Vient ensuite l’augmentation du prix du tabac. Rappelons que le tabac est la première cause de mortalité en France, cancers et maladies cardiovasculaires confondus.

Notre pays est, hélas ! un des champions du tabagisme en Europe. Une fiscalisation plus importante du tabac a fait ses preuves, comme l’a montré une étude australienne, mais il faudra aussi s’attarder sur les effets pervers de cette mesure, qu’il s’agisse de la fraude ou de la contrebande, et développer activement une communication pour pointer les méfaits du tabagisme, en particulier chez les jeunes.

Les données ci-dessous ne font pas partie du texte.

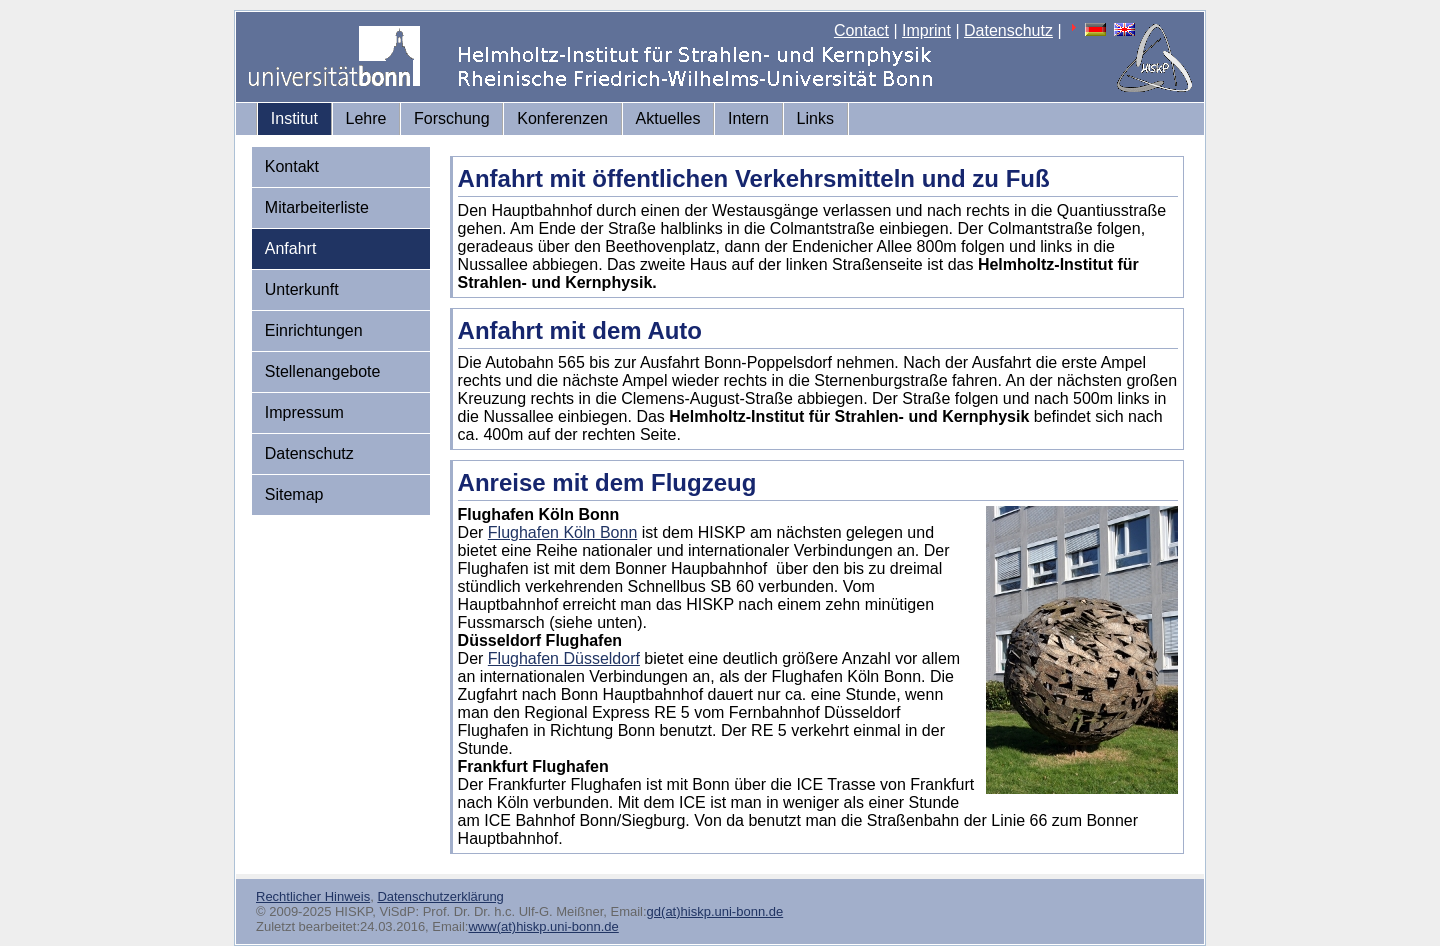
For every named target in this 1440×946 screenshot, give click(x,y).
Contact (861, 30)
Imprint (926, 30)
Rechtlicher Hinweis (313, 896)
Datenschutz (1008, 30)
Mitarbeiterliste (317, 207)
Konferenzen (562, 118)
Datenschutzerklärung (440, 896)
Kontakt (292, 166)
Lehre (366, 118)
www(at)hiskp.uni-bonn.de (543, 926)
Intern (748, 118)
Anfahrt (291, 248)
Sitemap (294, 494)
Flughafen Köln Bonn (562, 532)
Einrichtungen (314, 330)
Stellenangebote (323, 371)
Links (815, 118)
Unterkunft (302, 289)
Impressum (304, 412)
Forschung (452, 118)
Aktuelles (668, 118)
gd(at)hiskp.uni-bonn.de (715, 911)
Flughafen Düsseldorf (564, 658)
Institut (294, 118)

J’évoquerai maintenant la question de l’innovation développée par le PLFSS.

Il s’agit tout d’abord de l’innovation technologique, que ce soit en matière de diagnostic et de thérapeutique. La recherche, en particulier sur l’épigénétique, discipline de la biologie qui étudie les mécanismes moléculaires modulant l’expression du patrimoine génétique en fonction du contexte, a révolutionné le pronostic de certaines maladies qui, naguère fatales, sont devenues aujourd’hui curables. Certes, ces progrès ont un coût considérable, et il nous faudra réfléchir de façon approfondie à la question du prix du médicament, notamment à l’échelon européen.

Bien sûr cette innovation doit bénéficier à tous les patients, mais sans doute devrons-nous faire des choix, y compris sur le reste à charge des pathologies courantes.

L’innovation concerne aussi l’aspect organisationnel et la télémédecine – téléconsultation, téléexpertise, télésurveillance – qui en est la clé de voûte. Cela n’ira pas sans une réflexion sur le développement de ces pratiques, en particulier par la formation initiale, ni sans une réflexion sur la tarification. Pour la première fois, un projet de loi de financement de la sécurité sociale aborde ce sujet.

Pour clôturer ce court chapitre sur l’innovation, je rappellerai que l’innovation scientifique doit s’accompagner d’innovation éthique, comme le souligne Emmanuel Hirsch dans une récente tribune. La révision des lois de bioéthique en 2018 abordera ce sujet. Comme l’écrivait déjà Rabelais, « science sans conscience n’est que ruine de l’âme ».

En matière d’organisation de notre système de soins, le PLFSS aborde aussi la question de la pertinence des actes. Selon une enquête récente de l’OCDE, 30 % d’entre eux ne seraient pas pertinents. C’est d’ailleurs un chiffre que vous avez repris, madame la ministre.

Une réflexion sera menée sur de nouveaux parcours de soins – décloisonnement ville-hôpital – et sur de nouveaux modes de rémunération, tels que la rémunération forfaitaire. En particulier, la tarification à l’acte à l’hôpital, la fameuse T2A, a révélé des effets pervers ; sans doute faudra-t-il remettre ce sujet à plat.

Mes chers collègues, le chantier est immense… et le sentier sera long.